2. **Distribution Shape Discrepancy:** While means are similar, the *shapes* of the distributions differ significantly.
* **EMHIRES** shows a strong positive skew (long upper tail).
* **RenewablesNinja** shows a mild positive skew.
* **ETHOS.RESKit.Wind** shows a slightly tighter, more symmetric distribution.
* The **Measurements** distribution is consistently symmetric and serves as the reference.
3. **Spread/Variance:** The spread of predicted values varies. EMHIRES has the largest spread (especially upwards), followed by RenewablesNinja, with ETHOS.RESKit.Wind having the smallest spread. The measurements have a moderate spread.
### Interpretation
This chart evaluates the performance of three wind power generation models by comparing their output distributions to real-world measurements. The key insight is that **matching the mean is necessary but not sufficient for a model to be accurate.**
* **What the data suggests:** All models are well-calibrated on average (mean ~0.37). However, they differ in how they represent the *variability* and *extremes* of wind capacity factor.

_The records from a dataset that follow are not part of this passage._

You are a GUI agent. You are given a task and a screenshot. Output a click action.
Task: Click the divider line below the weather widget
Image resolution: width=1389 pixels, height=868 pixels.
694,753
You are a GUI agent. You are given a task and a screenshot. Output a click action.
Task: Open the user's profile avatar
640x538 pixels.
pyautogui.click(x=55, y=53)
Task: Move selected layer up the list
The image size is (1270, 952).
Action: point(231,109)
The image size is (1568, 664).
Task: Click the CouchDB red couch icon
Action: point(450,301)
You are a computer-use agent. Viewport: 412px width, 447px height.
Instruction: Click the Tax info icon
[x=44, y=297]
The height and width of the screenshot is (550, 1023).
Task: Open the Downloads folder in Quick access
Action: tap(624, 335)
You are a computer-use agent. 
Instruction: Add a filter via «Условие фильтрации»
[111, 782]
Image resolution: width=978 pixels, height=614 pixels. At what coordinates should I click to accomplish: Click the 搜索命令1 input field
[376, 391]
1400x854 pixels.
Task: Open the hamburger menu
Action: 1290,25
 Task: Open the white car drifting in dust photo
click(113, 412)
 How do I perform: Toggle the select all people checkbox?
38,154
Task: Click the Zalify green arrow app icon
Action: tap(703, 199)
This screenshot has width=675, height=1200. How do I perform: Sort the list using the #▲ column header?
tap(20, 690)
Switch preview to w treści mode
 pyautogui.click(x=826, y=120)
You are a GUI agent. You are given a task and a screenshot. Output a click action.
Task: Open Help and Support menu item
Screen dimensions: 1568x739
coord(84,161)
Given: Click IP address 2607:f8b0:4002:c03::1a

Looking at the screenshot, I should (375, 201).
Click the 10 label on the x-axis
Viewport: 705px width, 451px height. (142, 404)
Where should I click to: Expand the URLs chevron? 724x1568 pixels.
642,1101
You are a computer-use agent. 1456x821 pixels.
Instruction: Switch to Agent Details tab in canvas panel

* **How elements relate:** The side-by-side violin plots allow for a direct visual comparison of not just central tendency but the entire probability distribution. The green "Measurements" violin acts as the benchmark.
* **Notable anomalies/trends:**
* The **EMHIRES** model's long upper tail is a critical finding. It suggests the model may over-predict the frequency or magnitude of high-output events compared to reality. This could lead to overestimation of grid stability or revenue if used for planning.
* The **ETHOS.RESKit.Wind** model's tighter distribution suggests it may under-predict the natural variability of wind power, potentially underestimating the need for grid balancing resources.
* **RenewablesNinja** appears to strike a balance, with a distribution shape closest to the measurements, albeit with a slight high-side bias.
In summary, while all models capture the average behavior, **RenewablesNinja** appears to most accurately replicate the full distribution of measured capacity factors. **EMHIRES** has a systematic bias towards predicting higher values more often than observed, and **ETHOS.RESKit.Wind** is slightly conservative, predicting a narrower range of outcomes. This analysis is crucial for model selection in energy forecasting and grid integration studies.